The Lakeville Area School District is going to reconsider its opt-out policy on student surveys after some parents this week objected to a recent survey which included personal questions about family members.
Sun Newspapers reports that questions added by the Department of Education asked whether students lived with any family member “who drinks too much alcohol, uses illegal drugs or abuses prescription drugs and if a parent or other adult in the home regularly swears at them, insults them or puts them down.”
“To put a kid in a position like that is just awful,” resident Lisa Schneegans, who said she is a recovering alcoholic, told the school board this week.
The school committee said the survey is not asking moral questions about what is right or wrong, “it simply asks factual questions around risk behaviors and family dynamics,” the school superintendent, Lisa Snyder, told the paper.
Under current policy, any survey involving morality requires students to have written parental permission to take it.

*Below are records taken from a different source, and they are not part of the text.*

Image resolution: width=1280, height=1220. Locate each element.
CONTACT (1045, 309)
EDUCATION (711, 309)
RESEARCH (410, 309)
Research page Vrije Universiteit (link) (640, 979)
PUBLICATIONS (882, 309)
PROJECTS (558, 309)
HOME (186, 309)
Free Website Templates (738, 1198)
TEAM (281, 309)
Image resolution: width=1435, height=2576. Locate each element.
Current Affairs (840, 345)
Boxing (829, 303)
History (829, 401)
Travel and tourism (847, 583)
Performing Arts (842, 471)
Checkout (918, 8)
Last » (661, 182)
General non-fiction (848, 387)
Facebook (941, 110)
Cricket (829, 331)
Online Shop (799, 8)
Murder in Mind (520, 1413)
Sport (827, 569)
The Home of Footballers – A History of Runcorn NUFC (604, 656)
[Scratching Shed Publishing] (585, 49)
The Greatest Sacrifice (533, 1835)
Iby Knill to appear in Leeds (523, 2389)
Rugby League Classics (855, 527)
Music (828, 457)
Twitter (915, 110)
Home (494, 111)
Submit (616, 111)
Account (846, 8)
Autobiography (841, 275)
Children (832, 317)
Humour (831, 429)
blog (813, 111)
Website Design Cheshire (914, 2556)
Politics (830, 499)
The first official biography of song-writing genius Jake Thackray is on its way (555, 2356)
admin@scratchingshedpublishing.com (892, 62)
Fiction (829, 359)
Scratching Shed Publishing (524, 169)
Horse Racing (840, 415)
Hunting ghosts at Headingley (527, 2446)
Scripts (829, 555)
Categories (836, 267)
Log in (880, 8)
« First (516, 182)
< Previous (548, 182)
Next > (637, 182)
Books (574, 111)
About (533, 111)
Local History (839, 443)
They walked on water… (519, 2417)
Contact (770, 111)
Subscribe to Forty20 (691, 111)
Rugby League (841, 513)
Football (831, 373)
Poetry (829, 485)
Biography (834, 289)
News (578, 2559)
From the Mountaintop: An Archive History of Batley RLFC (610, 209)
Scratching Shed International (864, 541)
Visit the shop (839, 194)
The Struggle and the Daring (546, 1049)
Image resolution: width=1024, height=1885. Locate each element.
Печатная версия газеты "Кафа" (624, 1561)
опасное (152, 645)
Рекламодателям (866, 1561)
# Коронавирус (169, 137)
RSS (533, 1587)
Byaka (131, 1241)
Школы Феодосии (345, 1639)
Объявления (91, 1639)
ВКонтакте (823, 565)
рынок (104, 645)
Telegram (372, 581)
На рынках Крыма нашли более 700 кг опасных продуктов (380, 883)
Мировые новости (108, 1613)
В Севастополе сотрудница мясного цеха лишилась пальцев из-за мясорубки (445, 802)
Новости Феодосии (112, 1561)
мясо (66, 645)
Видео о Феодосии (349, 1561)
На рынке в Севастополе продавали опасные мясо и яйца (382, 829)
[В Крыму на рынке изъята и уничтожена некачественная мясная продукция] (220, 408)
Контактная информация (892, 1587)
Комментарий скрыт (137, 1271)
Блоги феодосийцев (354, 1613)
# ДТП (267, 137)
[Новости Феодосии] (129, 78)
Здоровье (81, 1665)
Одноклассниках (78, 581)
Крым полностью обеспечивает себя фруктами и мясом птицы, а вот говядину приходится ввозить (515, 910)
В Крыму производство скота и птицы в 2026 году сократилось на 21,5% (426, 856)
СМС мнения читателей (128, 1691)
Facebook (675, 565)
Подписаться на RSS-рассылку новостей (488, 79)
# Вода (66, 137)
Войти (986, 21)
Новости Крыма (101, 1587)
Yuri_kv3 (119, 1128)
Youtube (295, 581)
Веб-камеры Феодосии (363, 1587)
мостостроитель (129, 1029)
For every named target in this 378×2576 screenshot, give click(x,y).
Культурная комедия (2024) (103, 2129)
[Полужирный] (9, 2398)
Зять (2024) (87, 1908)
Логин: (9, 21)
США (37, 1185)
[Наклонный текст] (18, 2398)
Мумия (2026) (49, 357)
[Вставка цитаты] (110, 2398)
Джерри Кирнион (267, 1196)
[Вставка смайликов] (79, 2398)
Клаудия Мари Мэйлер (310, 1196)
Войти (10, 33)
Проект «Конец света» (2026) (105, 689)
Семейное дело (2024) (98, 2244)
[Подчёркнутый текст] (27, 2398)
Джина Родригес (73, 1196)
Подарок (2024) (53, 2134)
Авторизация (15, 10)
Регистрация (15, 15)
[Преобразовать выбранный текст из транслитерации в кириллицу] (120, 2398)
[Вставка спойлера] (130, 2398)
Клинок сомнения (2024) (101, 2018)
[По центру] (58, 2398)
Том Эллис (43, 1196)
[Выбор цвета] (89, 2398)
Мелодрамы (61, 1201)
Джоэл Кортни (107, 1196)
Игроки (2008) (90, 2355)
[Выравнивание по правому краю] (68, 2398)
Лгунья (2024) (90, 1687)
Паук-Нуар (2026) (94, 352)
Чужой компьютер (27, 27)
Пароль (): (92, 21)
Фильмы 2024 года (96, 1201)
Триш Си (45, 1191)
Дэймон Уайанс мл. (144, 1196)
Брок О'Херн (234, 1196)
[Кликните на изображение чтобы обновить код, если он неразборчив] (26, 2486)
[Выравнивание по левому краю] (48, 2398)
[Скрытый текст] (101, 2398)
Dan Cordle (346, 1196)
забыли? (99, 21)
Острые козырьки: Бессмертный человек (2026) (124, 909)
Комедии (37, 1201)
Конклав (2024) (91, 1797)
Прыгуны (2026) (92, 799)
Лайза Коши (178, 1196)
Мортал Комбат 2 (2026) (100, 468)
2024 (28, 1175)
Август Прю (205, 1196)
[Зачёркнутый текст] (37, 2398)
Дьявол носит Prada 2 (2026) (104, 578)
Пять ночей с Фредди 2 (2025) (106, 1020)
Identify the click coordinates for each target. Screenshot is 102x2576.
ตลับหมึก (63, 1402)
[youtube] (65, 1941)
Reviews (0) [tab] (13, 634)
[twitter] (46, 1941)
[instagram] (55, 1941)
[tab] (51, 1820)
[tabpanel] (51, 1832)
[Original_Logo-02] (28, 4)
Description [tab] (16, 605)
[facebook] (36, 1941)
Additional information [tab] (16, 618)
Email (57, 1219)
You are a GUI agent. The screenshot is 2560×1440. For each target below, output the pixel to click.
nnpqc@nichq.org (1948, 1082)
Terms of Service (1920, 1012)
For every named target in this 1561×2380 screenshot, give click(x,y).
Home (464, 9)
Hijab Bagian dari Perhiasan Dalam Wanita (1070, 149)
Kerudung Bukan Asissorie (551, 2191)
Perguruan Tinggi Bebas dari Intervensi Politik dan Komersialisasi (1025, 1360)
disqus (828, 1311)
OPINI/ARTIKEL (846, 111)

Snyder wrote that much of the survey was updated by the Minnesota Department of Education as a direct result of the Adverse Childhood Experiences Study that links childhood trauma to long-term health and social consequences.
“There are questions on the survey asking about bullying, alcohol use in the home, homelessness, violence in the home and other risk factors that may contribute to student lack of success.
“The questions help the district understand the potential needs we may have in the district,” she wrote, adding that the information is “used broadly”to understand issues some students may be facing.
In previous years, the students were required to get parental permission to take the survey. In the latest survey, they were not.